- _PASSAGE PROVIDED_
□ □ □ □ □ □ □

Footage circulating on social media showed the plane crash and its destroyed fuselage in flames on the ground. All the passengers are Brazilian citizens, airline officials said. A twin-engine turboprop plane the ATR 72-500, dropped 17,000 feet in just one minute, but it is not yet clear why, as per the flight tracking data.

A medical team is onsite and working to identify the victims, many of whom are too badly burned for visual identification, São Paolo’s Security Secretary Guilherme Derrite said at a press conference. Brazil President Luiz Inácio Lula da Silva August 10, declared three days of mourning for the victims.

Videos of the crash on social media showed the plane spiraling out of the sky before hitting the ground as people in the neighborhood screamed in fear. Another video showed the wreckage of the plane in flames on the ground. No one on the ground was hurt, CNN quoted city officials as saying.

The flight left Cascavel, in the Brazilian state of Parana, and was en route to Guarulhos, in São Paulo state, when it lost signal shortly before 1:30 p.m. local time (12:30 p.m. ET), according to Flightradar24 data.

It began losing altitude a minute and a half before crashing on the ground. The plane had been cruising at 17,000 feet until 1:21 p.m. local time, when it dropped approximately 250 feet in 10 seconds. It then climbed approximately 400 feet in about eight seconds.
It lost just under 2,000 feet just eight seconds later. And, in approximately one minute, it began rapidly descending – losing roughly 17,000 feet in just one minute.

The last data transmission from the plane was at 1:22 p.m. local time.

Crash cause being ascertained

What caused the crash is still not known, Voepass CEO Eduardo Busch told a press conference.
“The entire crew was competent,” Busch said.

□ □ □ □ □ □ □

- _WHAT THIS EXERCISE ASKS_
- 1) Using the crash report, explain in one to three sentences why a medical team is needed to identify the victims.
- 2) Write out the part of the crash report from "It lost just" up to and including "told a press conference.", word for word.
The listing after this has nothing to do with the crash report.

□ □ □ □ □ □ □

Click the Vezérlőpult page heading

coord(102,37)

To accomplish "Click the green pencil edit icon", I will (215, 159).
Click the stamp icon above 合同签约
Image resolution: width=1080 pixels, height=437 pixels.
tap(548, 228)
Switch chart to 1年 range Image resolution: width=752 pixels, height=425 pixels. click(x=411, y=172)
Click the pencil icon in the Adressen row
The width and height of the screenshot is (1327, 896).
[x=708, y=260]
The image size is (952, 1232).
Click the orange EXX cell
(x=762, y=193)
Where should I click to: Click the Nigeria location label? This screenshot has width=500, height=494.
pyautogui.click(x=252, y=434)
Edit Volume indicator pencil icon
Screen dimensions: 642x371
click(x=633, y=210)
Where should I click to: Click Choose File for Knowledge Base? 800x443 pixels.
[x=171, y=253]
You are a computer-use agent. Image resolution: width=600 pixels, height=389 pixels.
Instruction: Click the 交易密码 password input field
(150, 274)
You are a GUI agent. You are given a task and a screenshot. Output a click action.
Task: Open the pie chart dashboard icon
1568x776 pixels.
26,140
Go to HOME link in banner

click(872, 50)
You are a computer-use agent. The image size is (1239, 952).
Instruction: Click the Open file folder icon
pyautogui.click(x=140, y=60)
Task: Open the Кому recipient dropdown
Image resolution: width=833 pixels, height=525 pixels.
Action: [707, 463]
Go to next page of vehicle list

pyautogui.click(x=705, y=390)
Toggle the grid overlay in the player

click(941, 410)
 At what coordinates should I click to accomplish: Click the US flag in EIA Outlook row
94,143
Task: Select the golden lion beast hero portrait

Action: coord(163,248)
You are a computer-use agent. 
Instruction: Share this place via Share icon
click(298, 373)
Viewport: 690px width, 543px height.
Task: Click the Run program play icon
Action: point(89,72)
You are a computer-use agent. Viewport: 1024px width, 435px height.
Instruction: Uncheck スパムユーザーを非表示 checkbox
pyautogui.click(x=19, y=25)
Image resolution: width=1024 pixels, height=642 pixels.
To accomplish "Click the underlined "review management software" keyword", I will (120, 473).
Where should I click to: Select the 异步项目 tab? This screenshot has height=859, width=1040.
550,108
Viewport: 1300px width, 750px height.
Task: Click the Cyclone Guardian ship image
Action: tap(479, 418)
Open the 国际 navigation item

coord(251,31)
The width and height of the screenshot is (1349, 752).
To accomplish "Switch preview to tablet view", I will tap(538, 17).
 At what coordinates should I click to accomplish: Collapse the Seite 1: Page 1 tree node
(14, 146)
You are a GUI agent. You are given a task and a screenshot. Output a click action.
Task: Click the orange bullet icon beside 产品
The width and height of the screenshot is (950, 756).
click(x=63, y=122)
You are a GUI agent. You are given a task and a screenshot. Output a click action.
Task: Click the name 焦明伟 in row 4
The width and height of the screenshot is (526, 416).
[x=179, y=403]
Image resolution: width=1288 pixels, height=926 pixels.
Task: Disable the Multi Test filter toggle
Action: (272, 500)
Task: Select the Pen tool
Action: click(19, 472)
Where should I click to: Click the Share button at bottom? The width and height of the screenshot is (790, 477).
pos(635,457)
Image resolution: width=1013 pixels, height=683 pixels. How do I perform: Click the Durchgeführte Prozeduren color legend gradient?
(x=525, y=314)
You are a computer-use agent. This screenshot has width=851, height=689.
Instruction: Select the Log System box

□ □ □ □ □ □ □

- _ANSWERS TO THE EXERCISES_
- 1) A medical team is needed because many of the victims are too badly burned to be identified by sight. São Paulo's Security Secretary Guilherme Derrite said the team is onsite doing that work.

- 2)
It lost just under 2,000 feet just eight seconds later. And, in approximately one minute, it began rapidly descending – losing roughly 17,000 feet in just one minute.

The last data transmission from the plane was at 1:22 p.m. local time.

Crash cause being ascertained

What caused the crash is still not known, Voepass CEO Eduardo Busch told a press conference.